641 former MLB players do not receive a pension. This is the story of one of those ballplayers, a former member of the Mets and Brewers.
Former Southern University Jaguar Calvin Bernard “Bernie” Smith, who spent eight seasons in the New York Mets minor league system, is one of 641 retirees not receiving a Major League Baseball (MLB) pension.
Bernie Smith (pictured above), who played for the MLB Milwaukee Brewers in 1970 and 1971, and who later guided the team’s Single-A Danville Warriors affiliate to the Midwest League Finals in 1973, broke in with the Brew Crew in 1970. The rookie outfielder appeared in 44 games, came up to bat 76 times and collected 21 hits, including one home run.
Because he is not vested in the league’s pension plan, all Smith and 640 others have been getting since 2011 are non-qualified retirement payments of $625 per quarter, up to 16 quarters, or a maximum payment of $10,000. Meanwhile, the maximum IRS pension limit is $220,000.

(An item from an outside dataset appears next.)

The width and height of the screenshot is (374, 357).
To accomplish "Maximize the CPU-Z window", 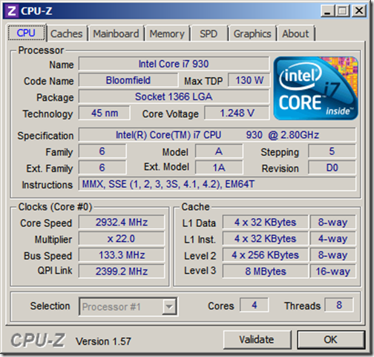I will (343, 11).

The men, including former MLB players from the Mets Les Rohr, Bill Denehy, and Jack DiLauro, are in this position because of a rule change that occurred during an averted strike in May 1980. The union representing the players, the Major League Baseball Players’ Association (MLBPA), accepted an offer to make eligibility for health coverage for all players only one game day, and 43 game days for a monthly benefit.
Unfortunately, the union didn’t attempt to retroactively include the men like Smith, Denehy, Rohr or DiLauro.

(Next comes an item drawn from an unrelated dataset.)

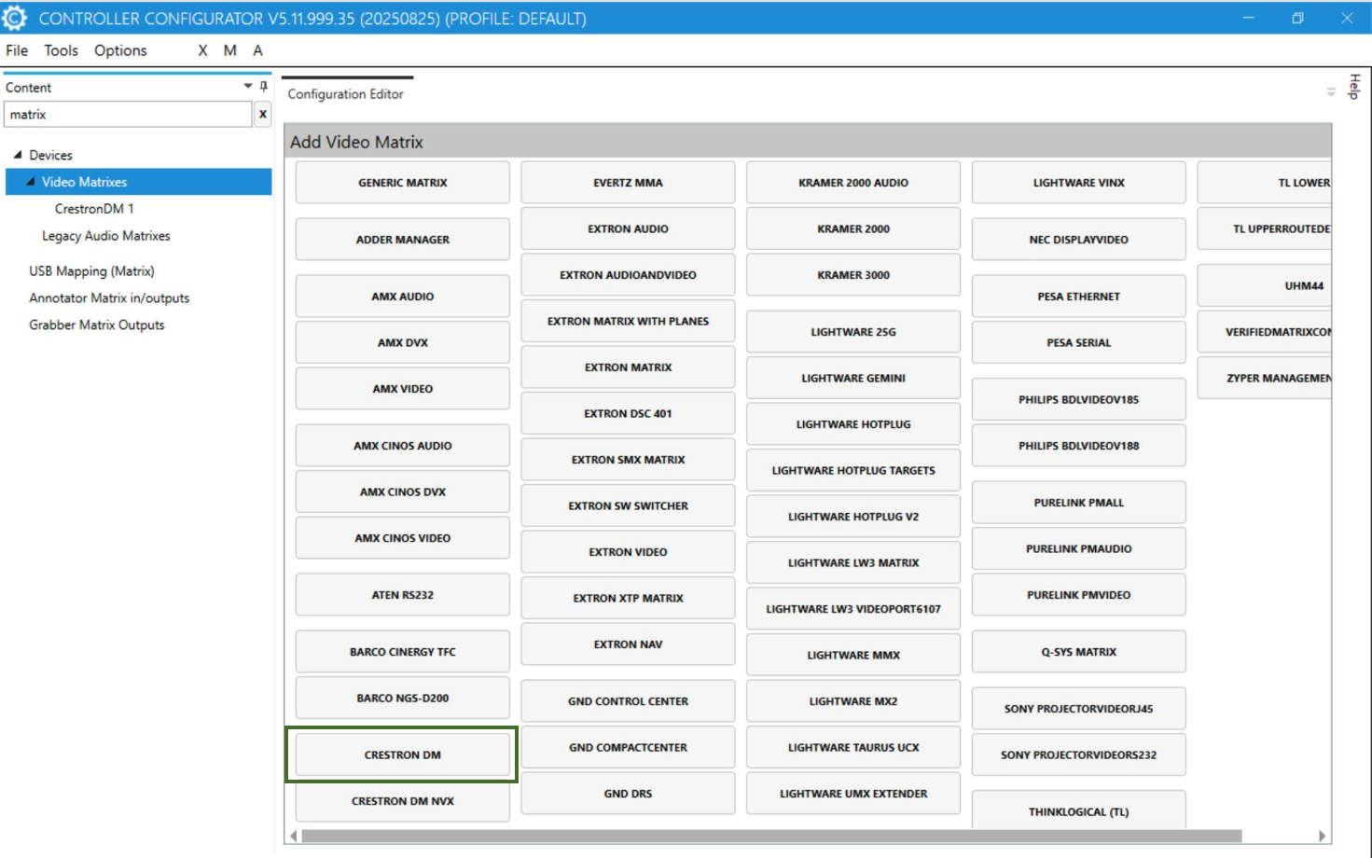Image resolution: width=1372 pixels, height=858 pixels.
Task: Switch to the Configuration Editor tab
Action: click(x=345, y=94)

Born in Ponchatoula, Louisiana, Mr. Smith turned 78 last month. He and future Hall of Famer Lou Brock were Jaguar teammates in 1960.
Neither the league nor the union wants to retroactively restore these men into MLB’s pension coverage; instead, taxes are taken out of the nonqualified retirement payment, which cannot be passed on to a surviving spouse or designated beneficiary. So when Smith passes on, the payment he is currently receiving is not passed on to any of his loved ones, such as his four sons. His wife, Creola, reportedly passed away circa 1985.
By any standard, Smith has had a hard life. According to baseball card collector Tony Lehman, he hitchhiked 400 miles to earn a minor league baseball tryout with the Mets.
Smith was famously convicted in 1985 of receiving $500 in stolen goods at the store he ran on North Railroad Avenue in Lutcher, Louisiana. He was sentenced to five years in prison, but upon appeal, that sentence was set aside. Lehman, for one, believes he was railroaded, and that he was set up by the police. Twenty-nine-years later in 2014, Smith couldn’t pay property taxes on the store.
Things haven’t been great for Denehy, Rohr or DiLauro either. Denehy, who shared his rookie card with Tom Seaver, is now legally blind and uses a seeing eye dog to get around. When I last spoke to Rohr — the Mets’ number one pick in the 1965 draft and the second overall selection after Rick Monday — he was receiving messages at a tavern in Billings, Montana. And according to former teammate Bobby Pfeil, DiLauro had to sell his 1969 World Series ring because of his economic circumstances.
What makes Smith’s treatment, so especially unseemly is that the executive director of the MLBPA, former Met and Yankee Tony Clark received the coveted Jackie Robinson Lifetime Achievement Award from the Negro Leagues Museum in Kansas City, in June 2016. In accepting the award, the former All-Star first baseman referenced a quote from the late Muhammad Ali.
“Success is what you achieve,” said Clark. “Your significance is what you leave.”
How do you say that and then have the gall not to help a man like Smith?
If Clark — who earns a $2.1 million salary as union executive director on top of his MLB pension — actually does something about this situation, he really would be leaving Mr. Smith and all the other men something of great significance. And that would be a nice achievement on his part.
Douglas J. Gladstone authored the 2010 book, “A Bitter Cup of Cofee; How MLB & The Players’ Association Threw 874 Retirees a Curve.” His website is www.gladstonewriter.com
Responding to the introductory post by Mr. Gladstone titled, “Opening The Door On The Plight Of Pensionless Ballplayers”, many readers objected to the attention paid to a small handful of ballplayers (workers) without pensions in America, while millions also are living pensionless.
I would suggest the stripping of pensions from workers (generally) in America is a problem that exists for all of us to solve – for ALL workers.
It is also no coincidence that as labor unions (not only the MLBPA) have declined in membership and political power, benefits once enjoyed by millions of workers are now gone.